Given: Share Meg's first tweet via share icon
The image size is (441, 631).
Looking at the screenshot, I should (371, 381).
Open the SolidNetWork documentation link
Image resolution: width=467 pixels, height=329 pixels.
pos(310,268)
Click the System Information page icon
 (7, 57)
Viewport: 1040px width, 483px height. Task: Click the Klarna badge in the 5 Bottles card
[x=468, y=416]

______________________________

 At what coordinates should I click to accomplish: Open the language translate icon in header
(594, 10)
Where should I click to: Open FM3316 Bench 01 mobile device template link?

______________________________

▶ WHAT NEEDS TO BE DONE
Find where the line with "At what coordinates" sits in the material above, then copy exactly from it through the line with "Where should I". Add no other line.

▶ EXERCISE RESPONSE
 At what coordinates should I click to accomplish: Open the language translate icon in header
(594, 10)
Where should I click to: Open FM3316 Bench 01 mobile device template link?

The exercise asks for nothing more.